[Text block]

•••••

This lesson is being piloted (Beta version)

Documenting Your Choice of License

Overview

Teaching: 10 min
Exercises: 10 min
Questions
  • What are the two basic strategies for documenting your choice of license?

  • What information should you include in each file in your software?

Objectives
  • Understand the importance of marking your software with your chosen license and copyright information.

So you’ve chosen a license for your software. Now you need to ensure that people are aware of it! This is particularly important for open-source software because you won’t have the interaction of someone having to sign and return or otherwise indicate their acceptance of the terms that you would have with a proprietary license.

Two strategies for documenting your license

There are, in essence, two strategies for indicating your choice of license. The first is to put it in a file at the repository level. The second is to put it inside the individual files. The centralized approach has the advantage of simplicity and maintainability. However, if an individual file is separated from the distribution or repository, the recipient won’t see the copyright and license information if the notice only appears in a central file.

The Software Freedom Law Center’s (SFLC’s) whitepaper on Managing copyright information within a free software project suggests that the best practice is to do both.

•••••

[Dataset records]

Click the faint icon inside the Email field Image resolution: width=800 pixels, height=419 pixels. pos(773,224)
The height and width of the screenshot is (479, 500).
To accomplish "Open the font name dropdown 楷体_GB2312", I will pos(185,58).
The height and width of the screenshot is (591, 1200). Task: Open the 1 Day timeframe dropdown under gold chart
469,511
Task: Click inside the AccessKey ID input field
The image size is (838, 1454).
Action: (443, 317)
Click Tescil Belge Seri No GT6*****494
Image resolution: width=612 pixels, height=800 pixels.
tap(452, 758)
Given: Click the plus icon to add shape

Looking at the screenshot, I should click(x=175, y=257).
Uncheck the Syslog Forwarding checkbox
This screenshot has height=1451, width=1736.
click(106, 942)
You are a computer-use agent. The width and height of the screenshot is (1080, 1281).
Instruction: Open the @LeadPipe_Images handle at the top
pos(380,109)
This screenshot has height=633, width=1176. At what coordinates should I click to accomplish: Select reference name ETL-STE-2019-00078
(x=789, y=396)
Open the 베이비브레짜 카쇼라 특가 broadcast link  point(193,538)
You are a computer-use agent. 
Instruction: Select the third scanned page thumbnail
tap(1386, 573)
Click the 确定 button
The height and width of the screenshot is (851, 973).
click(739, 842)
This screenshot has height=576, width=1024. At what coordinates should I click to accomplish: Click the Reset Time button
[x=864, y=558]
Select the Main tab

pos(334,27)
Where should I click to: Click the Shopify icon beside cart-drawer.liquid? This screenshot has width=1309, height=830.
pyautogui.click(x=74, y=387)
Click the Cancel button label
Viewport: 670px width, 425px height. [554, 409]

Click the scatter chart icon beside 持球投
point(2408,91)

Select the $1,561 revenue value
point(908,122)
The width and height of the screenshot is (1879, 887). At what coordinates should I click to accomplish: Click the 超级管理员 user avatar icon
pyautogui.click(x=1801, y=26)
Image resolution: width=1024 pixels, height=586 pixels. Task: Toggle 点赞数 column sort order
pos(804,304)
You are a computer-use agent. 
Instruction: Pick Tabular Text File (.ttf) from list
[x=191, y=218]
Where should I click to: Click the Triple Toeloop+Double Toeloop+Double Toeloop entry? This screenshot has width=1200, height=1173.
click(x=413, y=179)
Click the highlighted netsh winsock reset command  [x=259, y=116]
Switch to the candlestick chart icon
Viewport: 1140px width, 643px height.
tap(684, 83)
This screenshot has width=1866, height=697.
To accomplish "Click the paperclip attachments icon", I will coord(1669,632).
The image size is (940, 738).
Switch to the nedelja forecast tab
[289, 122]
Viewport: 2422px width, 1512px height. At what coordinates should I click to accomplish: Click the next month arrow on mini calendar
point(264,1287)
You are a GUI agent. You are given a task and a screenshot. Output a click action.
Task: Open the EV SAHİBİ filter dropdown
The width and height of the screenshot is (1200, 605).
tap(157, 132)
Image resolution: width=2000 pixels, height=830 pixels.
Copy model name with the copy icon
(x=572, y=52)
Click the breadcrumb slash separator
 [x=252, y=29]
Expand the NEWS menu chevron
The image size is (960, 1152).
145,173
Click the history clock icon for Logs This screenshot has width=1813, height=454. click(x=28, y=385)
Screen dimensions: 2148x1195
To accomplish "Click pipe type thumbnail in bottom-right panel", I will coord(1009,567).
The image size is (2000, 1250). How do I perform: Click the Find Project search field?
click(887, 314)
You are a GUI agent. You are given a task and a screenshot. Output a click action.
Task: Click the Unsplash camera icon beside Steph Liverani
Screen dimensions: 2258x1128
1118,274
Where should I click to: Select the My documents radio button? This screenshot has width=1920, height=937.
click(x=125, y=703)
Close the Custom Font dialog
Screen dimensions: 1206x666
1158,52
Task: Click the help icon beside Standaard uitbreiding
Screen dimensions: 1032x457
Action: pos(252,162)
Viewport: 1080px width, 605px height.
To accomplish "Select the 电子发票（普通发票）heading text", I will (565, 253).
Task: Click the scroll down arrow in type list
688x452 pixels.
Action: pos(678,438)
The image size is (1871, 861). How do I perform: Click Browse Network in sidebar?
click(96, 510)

•••••

[Set exercise 1] From the lesson on documenting your choice of license, copy the passage that begins at the words "So you’ve chosen" and stops after "a central file.".
[Set exercise 2] In the lesson on documenting your choice of license, what advantage does the centralized approach have?
[Set exercise 3] Extend the lesson on documenting your choice of license, continuing from where it stops.

[Final answer 1]
So you’ve chosen a license for your software. Now you need to ensure that people are aware of it! This is particularly important for open-source software because you won’t have the interaction of someone having to sign and return or otherwise indicate their acceptance of the terms that you would have with a proprietary license.

Two strategies for documenting your license

There are, in essence, two strategies for indicating your choice of license. The first is to put it in a file at the repository level. The second is to put it inside the individual files. The centralized approach has the advantage of simplicity and maintainability. However, if an individual file is separated from the distribution or repository, the recipient won’t see the copyright and license information if the notice only appears in a central file.

[Final answer 2] Simplicity and maintainability.

[Final answer 3]
Discussion

Have you ever received a file by itself, outside of the context of a version control repository or complete distribution of the package, for example as a potential solution to a problem or a bug? Was the origin of the file and its copyright and licensing evident to you? Or perhaps the person who gave it to you told you about the license and copyright terms?

Did that file (or parts of it) end up in another software package that you were working on at the time?

You should place the complete copyright information together with the text of the license you’ve chosen in a prominent location in the main directory of your repository. In the past COPYING used to be a popular recommendation for this file, but LICENSE seems like a more obvious choice and is probably more commonly used these days.

If your package is more complicated, with multiple licenses, they can often naturally be grouped into subdirectories with consistent licensing and each subdirectory can include an appropriate LICENSE file. If the licensing structure is sufficiently complex, it may be worth placing a “roadmap” to the various licenses applying to different parts of the code in the top directory.

Every person who makes a non-trivial contribution to a software package has a copyright interest in that package. (There’s no legal definition for what constitutes a non-trivial contribution. The package maintainers need to determine that on a case by case basis. Fixing a typo, or even perhaps a simple bug fix may not be considered substantive. But a complex bug fix or implementing new functionality probably would be.) Such a list can get rather long and could change frequently as new contributors join. (Though if many of the contributors are performing work for hire and their employers actually own the copyright, the list of rightsholders may not be so long after all.) But it is important to maintain this information to the best of your ability to ensure that contributors get the credit they deserve and contributors can be identified if legal issues arise.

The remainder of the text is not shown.